_Text excerpt:_
* BEGIN *
You are viewing a plain text version of this content. The canonical link for it is here.
Posted to dev@httpd.apache.org by Dean Gaudet <dg...@arctic.org> on 1999/01/21 01:54:09 UTC

find_token

Here's two messages from me talking about the find_token problem. 
find_token has since been rewritten (by me)... which fixes some of these
problems, but it doesn't fix its use for etags.

Dean

---------- Forwarded message ----------
Date: Fri, 13 Mar 1998 17:23:59 -0800 (PST)
From: Dean Gaudet <dg...@arctic.org>
To: new-httpd@apache.org
Subject: find_token bug
X-Comment: Visit http://www.arctic.org/~dgaudet/legal for information regarding copyright and disclaimer.
Reply-To: new-httpd@apache.org

RFC2068 defines a token like so:

          token          = 1*<any CHAR except CTLs or tspecials>

          tspecials      = "(" | ")" | "<" | ">" | "@"
* END *
_Instructions for the task:_ According to the find_token message above, which use of find_token does the rewrite still not fix?

_Information supplied:_
* BEGIN *
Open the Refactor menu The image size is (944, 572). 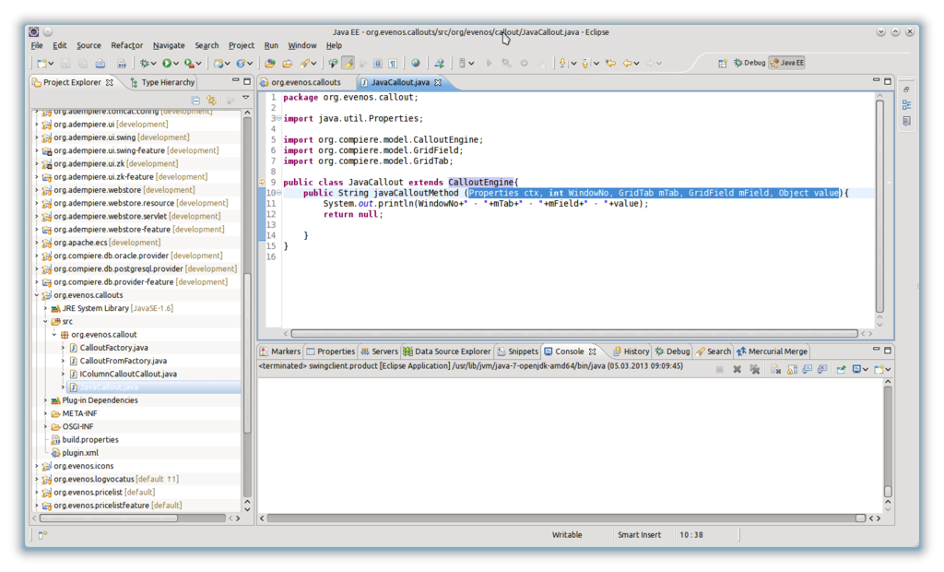126,45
* END *
_Result below:_ Its use for etags.